Gösterilen Metin:
────────────────────────────────────────
ECYAD KALESİ YIKILIRKEN

Ecyad Kalesi’nin yıkılması üzerine duyulan acı ile kaleme alınıp dosyalarda saklanan bir yazıdır

 

Suudi Arabistan’ın Mekke şehrindeki Ecyad Kalesi’nin Suudiler tarafından yıkılması karşısında derin üzüntü duymuş bulunmaktayız. Bu olay, Suudilerin Osmanlı eserlerine karşı şimdiye kadarki tavırlarına uygun bir davranış olarak çok sürpriz bir gelişme değildir.

 

Osmanlı’nın tarih sahnesinden çekilişinin üzerinden seksen seneye yakın bir süre geçmiş olmasına rağmen, bu büyük devletin tasfiyesi henüz tamamlanamadı. Günümüzde Osmanlı’nın maddî ve manevî mirası yeterince korunamıyor. Bugün, Düvel-i Muazzama’nın mirasçısı olduğunu göğsünü gere gere söyleyen hiçbir ülke yok yeryüzünde.
────────────────────────────────────────
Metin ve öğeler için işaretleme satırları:
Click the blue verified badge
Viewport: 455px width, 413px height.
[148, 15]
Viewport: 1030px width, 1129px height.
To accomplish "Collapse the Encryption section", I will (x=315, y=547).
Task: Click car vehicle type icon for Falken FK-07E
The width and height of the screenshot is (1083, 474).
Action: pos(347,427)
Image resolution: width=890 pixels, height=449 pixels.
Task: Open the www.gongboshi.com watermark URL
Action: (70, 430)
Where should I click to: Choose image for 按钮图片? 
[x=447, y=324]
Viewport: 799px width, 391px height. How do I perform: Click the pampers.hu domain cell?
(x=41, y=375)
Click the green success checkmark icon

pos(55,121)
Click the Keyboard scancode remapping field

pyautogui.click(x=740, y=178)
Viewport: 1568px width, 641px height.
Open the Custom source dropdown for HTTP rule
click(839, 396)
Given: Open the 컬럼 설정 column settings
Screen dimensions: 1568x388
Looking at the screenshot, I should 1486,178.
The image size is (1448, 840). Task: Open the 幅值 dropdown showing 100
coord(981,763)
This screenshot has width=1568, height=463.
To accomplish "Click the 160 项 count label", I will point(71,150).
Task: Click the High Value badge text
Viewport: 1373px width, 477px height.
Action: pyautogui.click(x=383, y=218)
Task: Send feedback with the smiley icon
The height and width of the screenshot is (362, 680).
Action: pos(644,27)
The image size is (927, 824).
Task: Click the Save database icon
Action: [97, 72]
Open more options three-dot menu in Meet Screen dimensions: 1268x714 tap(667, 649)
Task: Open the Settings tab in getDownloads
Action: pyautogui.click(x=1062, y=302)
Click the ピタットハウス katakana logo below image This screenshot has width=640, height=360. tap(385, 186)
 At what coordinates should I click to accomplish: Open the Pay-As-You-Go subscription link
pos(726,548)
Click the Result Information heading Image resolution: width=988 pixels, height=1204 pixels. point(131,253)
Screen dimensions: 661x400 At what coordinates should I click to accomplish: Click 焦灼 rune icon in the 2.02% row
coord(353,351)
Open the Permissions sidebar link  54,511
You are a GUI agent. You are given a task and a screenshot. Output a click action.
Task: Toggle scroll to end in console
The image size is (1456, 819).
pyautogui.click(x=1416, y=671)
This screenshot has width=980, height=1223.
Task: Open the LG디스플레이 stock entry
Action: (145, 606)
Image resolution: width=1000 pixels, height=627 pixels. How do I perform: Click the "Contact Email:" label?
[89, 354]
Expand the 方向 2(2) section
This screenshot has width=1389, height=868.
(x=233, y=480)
────────────────────────────────────────
Çalışma Soruları:
a – Aşağıdaki ifadelerin gösterilen metinle uyuşup uyuşmadığını belirtin. Her biri için evet ya da hayır deyin ve kararı belirleyen sözleri metinden aynen alıntılayın.
(i) Ecyad Kalesi Mekke şehrindedir.
(ii) Kalenin yıkılması çok şaşırtıcı, beklenmedik bir gelişmedir.
(iii) Osmanlı devletinin tasfiyesi tamamlanmıştır.
b – Gösterilen metinde "Suudi Arabistan’ın Mekke" ile "ülke yok yeryüzünde." arasındaki kısmı, iki ifade de dahil, aynen tekrarlayın.
c – Gösterilen metne göre Ecyad Kalesi'nin yıkılması neden çok sürpriz bir gelişme sayılmıyor? Bir ile üç cümle arasında açıklayın.

Cevaplar:
a –
(i) Evet: "Suudi Arabistan’ın Mekke şehrindeki Ecyad Kalesi’nin"
(ii) Hayır: "çok sürpriz bir gelişme değildir"
(iii) Hayır: "bu büyük devletin tasfiyesi henüz tamamlanamadı"

b –
Suudi Arabistan’ın Mekke şehrindeki Ecyad Kalesi’nin Suudiler tarafından yıkılması karşısında derin üzüntü duymuş bulunmaktayız. Bu olay, Suudilerin Osmanlı eserlerine karşı şimdiye kadarki tavırlarına uygun bir davranış olarak çok sürpriz bir gelişme değildir.

 

Osmanlı’nın tarih sahnesinden çekilişinin üzerinden seksen seneye yakın bir süre geçmiş olmasına rağmen, bu büyük devletin tasfiyesi henüz tamamlanamadı. Günümüzde Osmanlı’nın maddî ve manevî mirası yeterince korunamıyor. Bugün, Düvel-i Muazzama’nın mirasçısı olduğunu göğsünü gere gere söyleyen hiçbir ülke yok yeryüzünde.

c – Yıkım, Suudilerin Osmanlı eserlerine karşı şimdiye kadarki tavırlarına uygun bir davranıştır. Bu nedenle çok sürpriz bir gelişme sayılmıyor.